Greece has already received more than $170 billion in bailout money and many austerity measures.

"In practice, Greece has accepted the measures, they are paying more tax and most people have seen real income go down 30 to 40 per cent," says Voutsinos.

Family and friends in Greece have all been affected by the crisis, particularly those who own businesses.

"We have friends who have seen a huge change, all small businesses in Greece have been decimated," Voutsinos says.

"Life has remained very familial, my friends in their 30s are being forced to live with their parents, people in our age group have 35 per cent unemployment right now and that is amazingly understating it."

Kavaleros adds that immigrants in Greece are also suffering.

"There are a million illegal immigrants in Greece.

"Now there is a crisis they want to leave, but they can't afford to go home for one reason or another and the only way to survive is through crime and now crime is increasing and becoming more violent," he says.

Not only is there crime within the immigrant community, violent attacks against them have reportedly been blamed on the far-right political party, Golden Dawn.

Kavaleros and Voutsinos have mixed emotions about the upcoming election and what it will mean for the country.

"If we default on our debt now, it will be unbelievably difficult", Voutsinos says, "but Greece is in two camps, some want change and some just want the status quo.
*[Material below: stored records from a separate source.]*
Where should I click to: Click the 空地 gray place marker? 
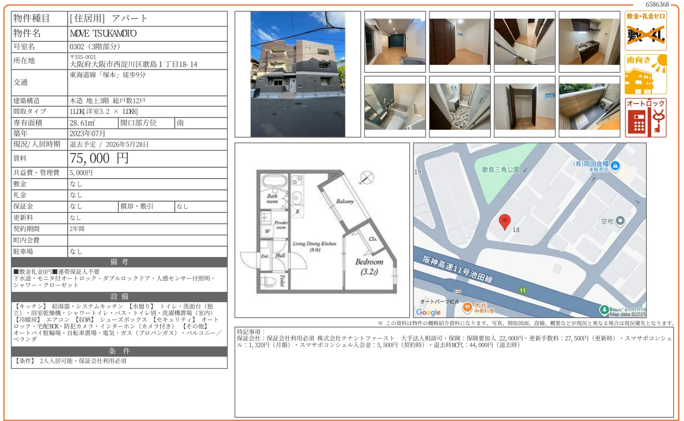[620, 220]
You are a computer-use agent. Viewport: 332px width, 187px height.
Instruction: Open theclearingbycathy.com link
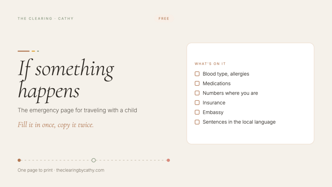coord(80,170)
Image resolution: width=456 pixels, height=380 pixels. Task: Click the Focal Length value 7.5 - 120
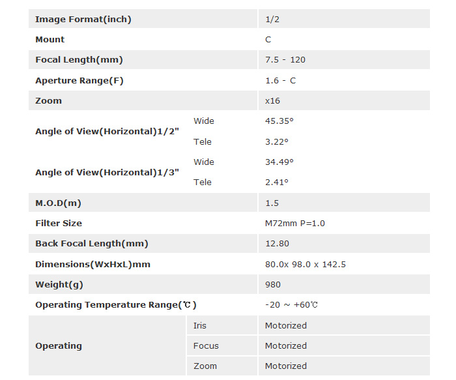click(x=285, y=60)
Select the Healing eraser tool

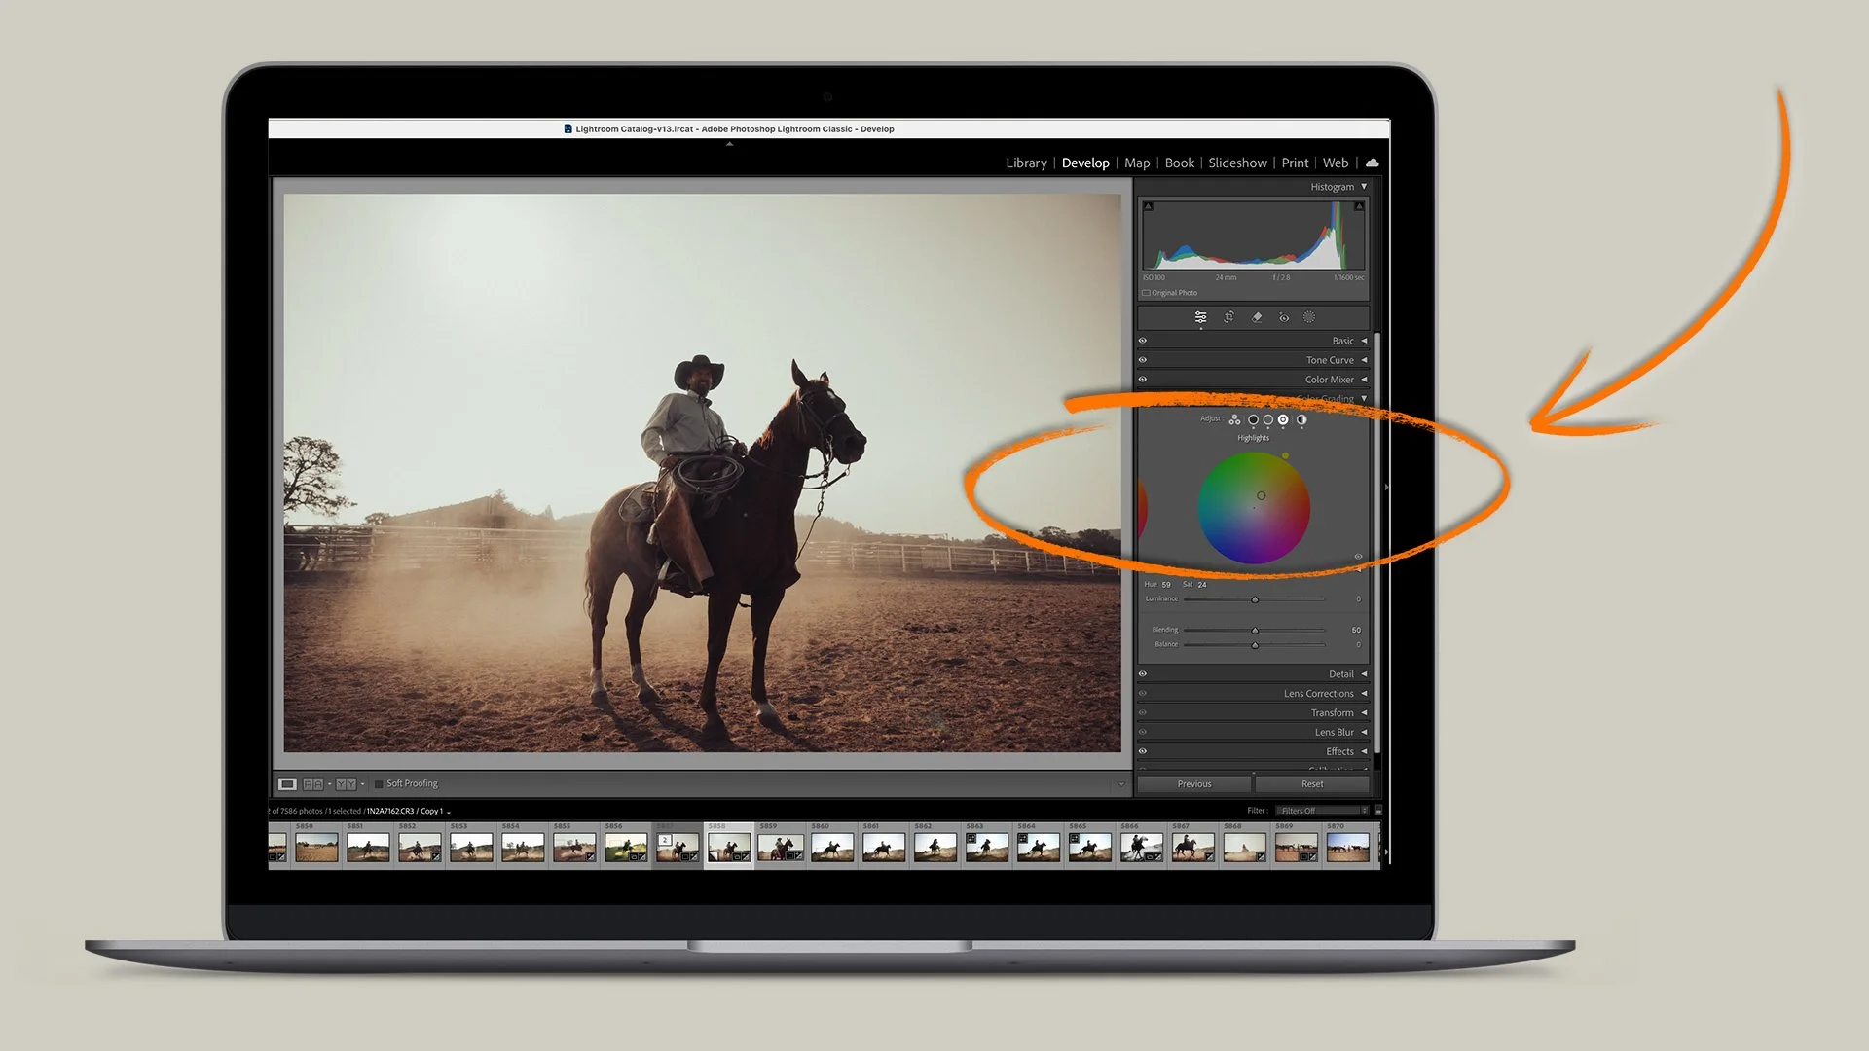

If you're used to a generous early pension, free education, free healthcare and pharmaceuticals, there is going to be friction if it is taken away."

Kavaleros is sceptical about the bailout plan.

"Bailout after bailout with tough austerity measures could impoverish the country for the next 20 years," he says.

But Voutsinos believes Greece will get through.

"It is a tragedy, but it is also a golden opportunity to root out what has caused this."